### TASK
Print the records exactly as they are written.

### GIVEN ENTRIES
[Start of section]
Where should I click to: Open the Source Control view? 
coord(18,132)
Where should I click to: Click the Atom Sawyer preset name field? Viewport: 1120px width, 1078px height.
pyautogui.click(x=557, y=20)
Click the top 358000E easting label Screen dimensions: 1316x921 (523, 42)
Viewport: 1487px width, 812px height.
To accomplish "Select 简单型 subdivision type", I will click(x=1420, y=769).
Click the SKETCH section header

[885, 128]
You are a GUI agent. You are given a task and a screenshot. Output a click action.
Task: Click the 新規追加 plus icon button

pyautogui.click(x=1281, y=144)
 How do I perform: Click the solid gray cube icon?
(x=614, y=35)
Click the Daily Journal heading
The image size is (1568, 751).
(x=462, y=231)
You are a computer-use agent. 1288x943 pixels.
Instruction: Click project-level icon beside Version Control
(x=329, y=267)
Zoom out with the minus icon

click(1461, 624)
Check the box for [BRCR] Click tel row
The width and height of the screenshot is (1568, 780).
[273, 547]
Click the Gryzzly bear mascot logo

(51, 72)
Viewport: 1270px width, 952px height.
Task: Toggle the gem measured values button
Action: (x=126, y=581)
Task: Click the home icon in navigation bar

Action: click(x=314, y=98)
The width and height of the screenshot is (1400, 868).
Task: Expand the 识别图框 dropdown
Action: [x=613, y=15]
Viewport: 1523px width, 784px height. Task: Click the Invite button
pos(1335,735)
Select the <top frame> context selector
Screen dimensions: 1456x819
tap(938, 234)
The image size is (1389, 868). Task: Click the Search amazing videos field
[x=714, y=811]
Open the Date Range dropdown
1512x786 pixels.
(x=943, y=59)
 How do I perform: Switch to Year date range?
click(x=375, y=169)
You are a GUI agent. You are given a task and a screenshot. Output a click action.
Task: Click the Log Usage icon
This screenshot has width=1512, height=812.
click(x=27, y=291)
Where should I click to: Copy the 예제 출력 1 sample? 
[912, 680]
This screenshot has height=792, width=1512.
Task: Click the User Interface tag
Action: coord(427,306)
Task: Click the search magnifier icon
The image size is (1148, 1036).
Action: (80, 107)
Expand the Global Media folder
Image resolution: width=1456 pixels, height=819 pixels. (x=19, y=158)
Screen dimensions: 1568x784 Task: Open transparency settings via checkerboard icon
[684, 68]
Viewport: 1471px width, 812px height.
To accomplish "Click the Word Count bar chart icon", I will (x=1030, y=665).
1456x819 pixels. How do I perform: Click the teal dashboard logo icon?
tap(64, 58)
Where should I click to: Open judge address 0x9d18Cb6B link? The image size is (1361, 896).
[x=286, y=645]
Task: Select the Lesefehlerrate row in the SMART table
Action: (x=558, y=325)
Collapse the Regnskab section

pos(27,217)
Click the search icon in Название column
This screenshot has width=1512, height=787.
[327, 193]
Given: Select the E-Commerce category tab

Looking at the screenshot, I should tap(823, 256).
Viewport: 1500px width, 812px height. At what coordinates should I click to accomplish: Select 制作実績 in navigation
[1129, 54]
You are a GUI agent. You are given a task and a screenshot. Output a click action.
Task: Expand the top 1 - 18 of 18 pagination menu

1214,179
[End of section]
### OUTPUT FOR THIS TASK
Where should I click to: Open the Source Control view? 
coord(18,132)
Where should I click to: Click the Atom Sawyer preset name field? Viewport: 1120px width, 1078px height.
pyautogui.click(x=557, y=20)
Click the top 358000E easting label Screen dimensions: 1316x921 (523, 42)
Viewport: 1487px width, 812px height.
To accomplish "Select 简单型 subdivision type", I will click(x=1420, y=769).
Click the SKETCH section header

[885, 128]
You are a GUI agent. You are given a task and a screenshot. Output a click action.
Task: Click the 新規追加 plus icon button

pyautogui.click(x=1281, y=144)
 How do I perform: Click the solid gray cube icon?
(x=614, y=35)
Click the Daily Journal heading
The image size is (1568, 751).
(x=462, y=231)
You are a computer-use agent. 1288x943 pixels.
Instruction: Click project-level icon beside Version Control
(x=329, y=267)
Zoom out with the minus icon

click(1461, 624)
Check the box for [BRCR] Click tel row
The width and height of the screenshot is (1568, 780).
[273, 547]
Click the Gryzzly bear mascot logo

(51, 72)
Viewport: 1270px width, 952px height.
Task: Toggle the gem measured values button
Action: (x=126, y=581)
Task: Click the home icon in navigation bar

Action: click(x=314, y=98)
The width and height of the screenshot is (1400, 868).
Task: Expand the 识别图框 dropdown
Action: [x=613, y=15]
Viewport: 1523px width, 784px height. Task: Click the Invite button
pos(1335,735)
Select the <top frame> context selector
Screen dimensions: 1456x819
tap(938, 234)
The image size is (1389, 868). Task: Click the Search amazing videos field
[x=714, y=811]
Open the Date Range dropdown
1512x786 pixels.
(x=943, y=59)
 How do I perform: Switch to Year date range?
click(x=375, y=169)
You are a GUI agent. You are given a task and a screenshot. Output a click action.
Task: Click the Log Usage icon
This screenshot has width=1512, height=812.
click(x=27, y=291)
Where should I click to: Copy the 예제 출력 1 sample? 
[912, 680]
This screenshot has height=792, width=1512.
Task: Click the User Interface tag
Action: coord(427,306)
Task: Click the search magnifier icon
The image size is (1148, 1036).
Action: (80, 107)
Expand the Global Media folder
Image resolution: width=1456 pixels, height=819 pixels. (x=19, y=158)
Screen dimensions: 1568x784 Task: Open transparency settings via checkerboard icon
[684, 68]
Viewport: 1471px width, 812px height.
To accomplish "Click the Word Count bar chart icon", I will (x=1030, y=665).
1456x819 pixels. How do I perform: Click the teal dashboard logo icon?
tap(64, 58)
Where should I click to: Open judge address 0x9d18Cb6B link? The image size is (1361, 896).
[x=286, y=645]
Task: Select the Lesefehlerrate row in the SMART table
Action: (x=558, y=325)
Collapse the Regnskab section

pos(27,217)
Click the search icon in Название column
This screenshot has width=1512, height=787.
[327, 193]
Given: Select the E-Commerce category tab

Looking at the screenshot, I should tap(823, 256).
Viewport: 1500px width, 812px height. At what coordinates should I click to accomplish: Select 制作実績 in navigation
[1129, 54]
You are a GUI agent. You are given a task and a screenshot. Output a click action.
Task: Expand the top 1 - 18 of 18 pagination menu

1214,179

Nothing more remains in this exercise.